• 08/02/2026 00:00

El paradigma del ‘chinese economy’ en la Hacienda Pública Venezolana

El presente análisis explora la transición de la gestión fiscal venezolana hacia un modelo de opacidad y dependencia externa, simbolizado en la narrativa pública bajo el pseudónimo de “Delcy Ping”. Se examina cómo el “pragmatismo” de la reforma china ha sido reinterpretado en Venezuela para justificar un endeudamiento vinculado que compromete la autonomía del Tesoro Nacional.

El espejo de Deng Xiaoping: Pragmatismo vs. Realidad

En el imaginario político actual, el apodo “Delcy Ping” evoca —quizás de forma irónica— la figura de Deng Xiaoping, el arquitecto de la reforma china de 1978. La máxima de Deng, “No importa si el gato es blanco o negro, lo importante es que cace ratones”, marcó un giro radical hacia la “Reforma y Apertura”, introduciendo mecanismos de mercado en un sistema centralizado y creando las Zonas Económicas Especiales (ZEE). Sin embargo, mientras en China este pragmatismo sacó a millones de la pobreza, en Venezuela el modelo ha derivado en un isomorfismo institucional: la adopción estética de las Zonas Económicas, pero bajo un esquema de centralización rígida y sustitución de los controles democráticos de la Hacienda Pública por estructuras paralelas de financiamiento.

La Hacienda Pública como garantía de pago

Uno de los puntos de inflexión de la actual administración es la metamorfosis de la Hacienda Pública en una garantía colateral. Bajo la retórica de la “soberanía financiera”, se ha consolidado un esquema de préstamos a cambio de materias primas (petróleo y minerales), técnica conocida en economía política como endeudamiento vinculado.

Este modelo no solo compromete la capacidad de maniobra de futuros ejercicios fiscales, al pre-asignar ingresos ordinarios al servicio de la deuda con potencias asiáticas, sino que genera una dicotomía externa: la apertura selectiva de mercados de hidrocarburos y gas natural hacia potencias como Estados Unidos, mientras la estructura de costos y beneficios permanece bajo un velo de confidencialidad estatal.

El dilema venezolano en el siglo XXI no reside únicamente en quién ostenta el poder ejecutivo, sino en los términos bajo los cuales se ha hipotecado la estructura fiscal de la nación.

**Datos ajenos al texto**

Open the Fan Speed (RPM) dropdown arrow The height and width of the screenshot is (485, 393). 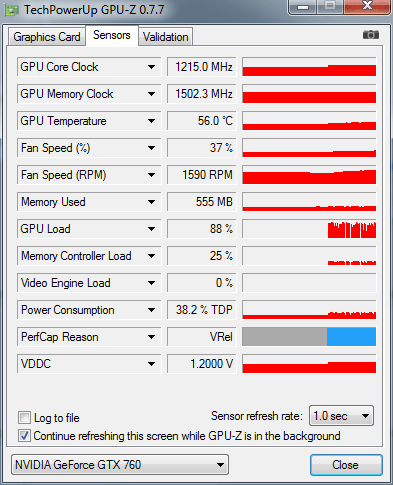point(151,175)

La sostenibilidad de este paradigma depende, en última instancia, de la voluntad geopolítica de terceros países.

El mayor desafío para la verdadera autonomía del Estado no es solo la recuperación económica, sino la restitución del carácter público y transparente de su Tesoro Nacional ante una estructura que hoy parece más una sucursal financiera que una república soberana. A modo de conclusión. Será que es el próximo modelo a implementar en Hispanoamérica.